(Element and text location data)
****************************************

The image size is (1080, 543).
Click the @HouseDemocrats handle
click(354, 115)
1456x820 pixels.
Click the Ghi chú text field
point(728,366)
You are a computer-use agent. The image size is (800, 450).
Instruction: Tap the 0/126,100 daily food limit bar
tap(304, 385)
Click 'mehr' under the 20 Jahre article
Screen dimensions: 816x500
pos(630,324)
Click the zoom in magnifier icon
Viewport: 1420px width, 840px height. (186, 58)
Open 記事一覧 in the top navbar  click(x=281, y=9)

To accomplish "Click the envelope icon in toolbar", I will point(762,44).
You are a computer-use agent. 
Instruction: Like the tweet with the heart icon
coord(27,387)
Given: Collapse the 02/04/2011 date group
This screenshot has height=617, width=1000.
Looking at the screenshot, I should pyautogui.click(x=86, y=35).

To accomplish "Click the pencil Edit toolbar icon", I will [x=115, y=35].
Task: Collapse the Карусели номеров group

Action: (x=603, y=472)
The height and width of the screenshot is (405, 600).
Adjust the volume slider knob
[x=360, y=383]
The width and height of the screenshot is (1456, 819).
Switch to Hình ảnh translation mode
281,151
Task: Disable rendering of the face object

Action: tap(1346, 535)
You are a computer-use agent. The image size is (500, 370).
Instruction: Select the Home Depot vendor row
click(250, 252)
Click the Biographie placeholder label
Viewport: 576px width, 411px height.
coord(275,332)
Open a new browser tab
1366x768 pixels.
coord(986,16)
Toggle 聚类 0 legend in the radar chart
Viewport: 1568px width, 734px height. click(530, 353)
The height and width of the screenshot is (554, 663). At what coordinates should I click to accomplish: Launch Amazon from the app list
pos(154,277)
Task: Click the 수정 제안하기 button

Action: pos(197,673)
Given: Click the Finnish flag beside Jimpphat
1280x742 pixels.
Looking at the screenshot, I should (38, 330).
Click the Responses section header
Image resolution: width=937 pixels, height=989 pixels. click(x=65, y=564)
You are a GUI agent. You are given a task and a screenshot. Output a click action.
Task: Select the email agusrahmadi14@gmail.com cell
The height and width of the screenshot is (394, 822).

****************************************

Output every line above as a JSON list of strings, with one string per line and no blank lines.

_SOLUTION TO THIS PROBLEM_
[
  "The image size is (1080, 543).",
  "Click the @HouseDemocrats handle",
  "click(354, 115)",
  "1456x820 pixels.",
  "Click the Ghi chú text field",
  "point(728,366)",
  "You are a computer-use agent. The image size is (800, 450).",
  "Instruction: Tap the 0/126,100 daily food limit bar",
  "tap(304, 385)",
  "Click 'mehr' under the 20 Jahre article",
  "Screen dimensions: 816x500",
  "pos(630,324)",
  "Click the zoom in magnifier icon",
  "Viewport: 1420px width, 840px height. (186, 58)",
  "Open 記事一覧 in the top navbar  click(x=281, y=9)",
  "To accomplish \"Click the envelope icon in toolbar\", I will point(762,44).",
  "You are a computer-use agent. ",
  "Instruction: Like the tweet with the heart icon",
  "coord(27,387)",
  "Given: Collapse the 02/04/2011 date group",
  "This screenshot has height=617, width=1000.",
  "Looking at the screenshot, I should pyautogui.click(x=86, y=35).",
  "To accomplish \"Click the pencil Edit toolbar icon\", I will [x=115, y=35].",
  "Task: Collapse the Карусели номеров group",
  "Action: (x=603, y=472)",
  "The height and width of the screenshot is (405, 600).",
  "Adjust the volume slider knob",
  "[x=360, y=383]",
  "The width and height of the screenshot is (1456, 819).",
  "Switch to Hình ảnh translation mode",
  "281,151",
  "Task: Disable rendering of the face object",
  "Action: tap(1346, 535)",
  "You are a computer-use agent. The image size is (500, 370).",
  "Instruction: Select the Home Depot vendor row",
  "click(250, 252)",
  "Click the Biographie placeholder label",
  "Viewport: 576px width, 411px height.",
  "coord(275,332)",
  "Open a new browser tab",
  "1366x768 pixels.",
  "coord(986,16)",
  "Toggle 聚类 0 legend in the radar chart",
  "Viewport: 1568px width, 734px height. click(530, 353)",
  "The height and width of the screenshot is (554, 663). At what coordinates should I click to accomplish: Launch Amazon from the app list",
  "pos(154,277)",
  "Task: Click the 수정 제안하기 button",
  "Action: pos(197,673)",
  "Given: Click the Finnish flag beside Jimpphat",
  "1280x742 pixels.",
  "Looking at the screenshot, I should (38, 330).",
  "Click the Responses section header",
  "Image resolution: width=937 pixels, height=989 pixels. click(x=65, y=564)",
  "You are a GUI agent. You are given a task and a screenshot. Output a click action.",
  "Task: Select the email agusrahmadi14@gmail.com cell",
  "The height and width of the screenshot is (394, 822)."
]